For months, Saddam had been told by every Western envoy who dealt with him that his effort to rehabilitate himself internationally and get UN sanctions eased was seriously damaged by his continued holding ordinary citizens. But for some time, Saddam ignored appeals from the Swedish Prime Minister to let the Swedes go.
It was only when an emissary of King Carl Gustav arrived in Baghdad with a personal appeal from the Swedish monarch that progress was finally made.
'Saddam is hopelessly impressed by royalty,' said one Western envoy. 'He is an outcast in this world. He feels the sovereignty of Iraq and the dignity of the Iraqi people is being destroyed by the sanctions. And here he had the chance to get the King of Sweden pleading with him.'
The problem then was that Saddam set his sights on an appeal from Queen Elizabeth or one of her family, as the price for letting the Britons go. This became apparent when Sir David Hannay, Britain's ambassador to the UN, met Tariq Aziz, Iraq's deputy prime minister.
When he returned to London, Sir David made it clear to the Queen that he 'was available should she wish to see him'. Palace sources say the meeting did not take place, but Sir David was 'doing the professional thing as a diplomat' in offering to brief the Queen.
The Royal Family does not do such things as intervening on behalf of prisoners abroad. The relatives, reminded of Sir Edward's success in delivering the British hostages from Iraq in 1990, had therefore approached him to act on their behalf.

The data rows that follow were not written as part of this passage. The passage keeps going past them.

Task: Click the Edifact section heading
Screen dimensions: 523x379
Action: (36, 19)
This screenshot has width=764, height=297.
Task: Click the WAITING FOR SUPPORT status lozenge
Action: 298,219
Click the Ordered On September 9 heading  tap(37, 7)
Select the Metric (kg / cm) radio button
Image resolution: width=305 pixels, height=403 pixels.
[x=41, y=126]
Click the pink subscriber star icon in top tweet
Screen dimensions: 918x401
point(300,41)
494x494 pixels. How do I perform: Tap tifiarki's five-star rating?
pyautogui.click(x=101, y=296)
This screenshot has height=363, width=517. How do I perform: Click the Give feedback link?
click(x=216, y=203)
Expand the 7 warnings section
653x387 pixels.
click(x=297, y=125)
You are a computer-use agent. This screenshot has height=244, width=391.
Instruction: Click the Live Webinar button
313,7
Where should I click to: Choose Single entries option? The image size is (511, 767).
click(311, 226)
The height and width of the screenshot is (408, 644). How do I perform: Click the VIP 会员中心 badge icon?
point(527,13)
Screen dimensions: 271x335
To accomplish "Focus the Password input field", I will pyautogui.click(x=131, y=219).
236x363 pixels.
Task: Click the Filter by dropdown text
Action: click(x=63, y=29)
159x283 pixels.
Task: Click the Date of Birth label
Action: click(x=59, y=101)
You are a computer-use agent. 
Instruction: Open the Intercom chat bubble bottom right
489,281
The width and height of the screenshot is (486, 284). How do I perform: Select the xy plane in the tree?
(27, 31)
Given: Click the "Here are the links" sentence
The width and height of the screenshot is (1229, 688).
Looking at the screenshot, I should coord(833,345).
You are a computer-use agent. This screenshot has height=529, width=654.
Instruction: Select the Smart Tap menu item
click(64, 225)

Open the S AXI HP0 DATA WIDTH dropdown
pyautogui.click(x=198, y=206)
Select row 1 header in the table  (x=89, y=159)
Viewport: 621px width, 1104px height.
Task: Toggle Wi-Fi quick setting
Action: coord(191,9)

He began communicating by telephone with the Iraqis. The process was slowed when the Prince of Wales gave a speech in October attacking Saddam's treatment of the Marsh Arabs in southern Iraq. Yet that, if nothing else, made it clear to Saddam he could hope for no royal appeal.
A Frenchman and a German remain in Abu Ghraib jail, two of some 30 nationalities still held by Saddam.
If Saddam sticks to his word, it would be remarkable work indeed by Sir Edward. In the case of the Frenchman, the Iraqi dictator had previously made it known to Paris that he would settle for nothing less than a letter from President Mitterrand.